UK/US | 2024 | Directed by Rose Glass
Logline: A gym manager falls for a bodybuilder passing through town, but her own family’s dark history gets in the way of the romance.
Following up a debut feature as powerful, striking, and original as Saint Maud is a tough act to follow, but Rose Glass gives it a damn good shot. Love Lies Bleeding plays with the tropes and conventions of neo-noir, and, for the most part, deftly handles the genre’s most effective elements. Yet while Saint Maud was a richly detailed, atmospheric study of madness and obsession with a singular perspective, an extraordinary character arc, and a powerhouse ending, Love Lies Bleeding plays most of its cards straight, toys with familiarity, infused with a sly blend of retro and modern sensibilities (it’s soon apparent the movie is set in the 80s, but with today’s fashion it could easily be now), only pulling the rug in the last ten minutes, but boy, that carpet is yanked hard.
Kristen Stewart, in a role she no doubt relished, plays Lou, a reclusive, chain-smoking - though she really wants to quit - manager of a shitty New Mexico warehouse gym on the outskirts of town. Big wall slogans remind its members that pain is weakness leaving the body. It’s here that Jackie (Katy O’Brian), a hardbody with her sights set on a Las Vegas body-building competition, swings by. She’s been living rough, and enduring compromising positions for rides. Running from the past and chasing one’s dreams can be a dirty business, and for Jackie, it’s about to get a whole lot dirtier.
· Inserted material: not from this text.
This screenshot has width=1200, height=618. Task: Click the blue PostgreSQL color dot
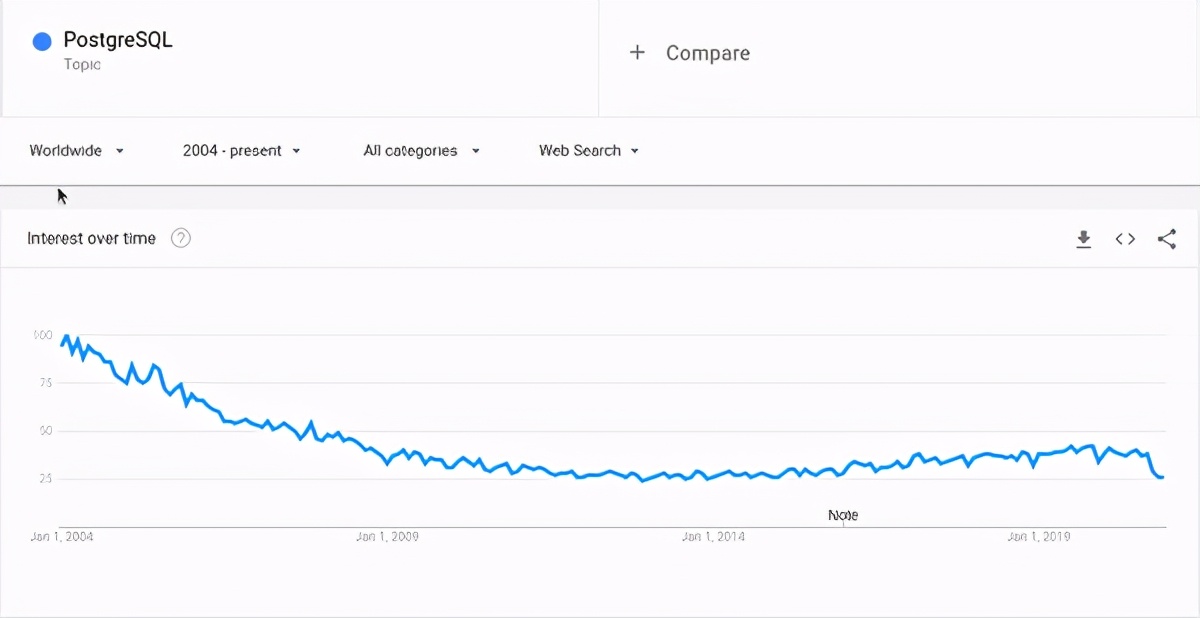point(42,41)
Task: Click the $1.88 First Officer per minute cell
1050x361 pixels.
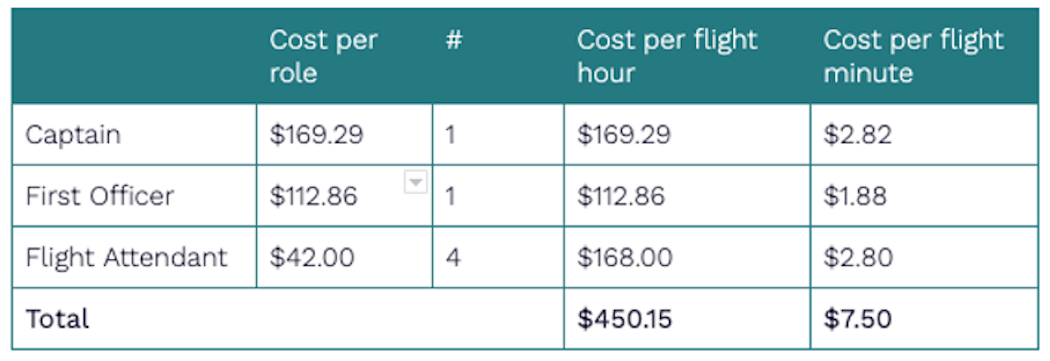Action: [924, 196]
Lou and Jackie hit off immediately. But Jackie has already taken a job at the local firing range, much to Lou’s chagrin, since it’s her psycho dad (Ed Harris in ridiculous hair extensions and chewing the scenery like tobacco) who runs it, and her sister’s scumbag husband, JJ (Dave Franco), who got Jackie the gig. Older sis Beth (Jena Malone) has long suffered physical abuse at the hands of JJ, but is trapped in a pathetic, co-dependent relationship, blind (almost literally due the beatings!) to the loveless marriage. Lou’s had enough of what she’s seen. Straw’s about to break the camel’s back.
Glass co-wrote the screenplay with Weronika Tofilska, an ex-pat Polish filmmaker who studied at Krzysztof Kieslowki’s film school, and directed a segment on a 2015 straight-to-video anthology A Moment of Horror, of which Glass also directed a segment. The visual stylistics Glass employs are reminiscent of Nicholas Winding Refn, but overall the movie is more like the Coen Brothers’ Blood Simple, John Dahl’s Red Rock West, and Oliver Stone’s U-Turn, where flawed, but likeable characters quickly get out of their depths trying to fix themselves an exit, and the faster they try to dig their way out, the deeper they slide in, and the more dirt they pull in around themselves.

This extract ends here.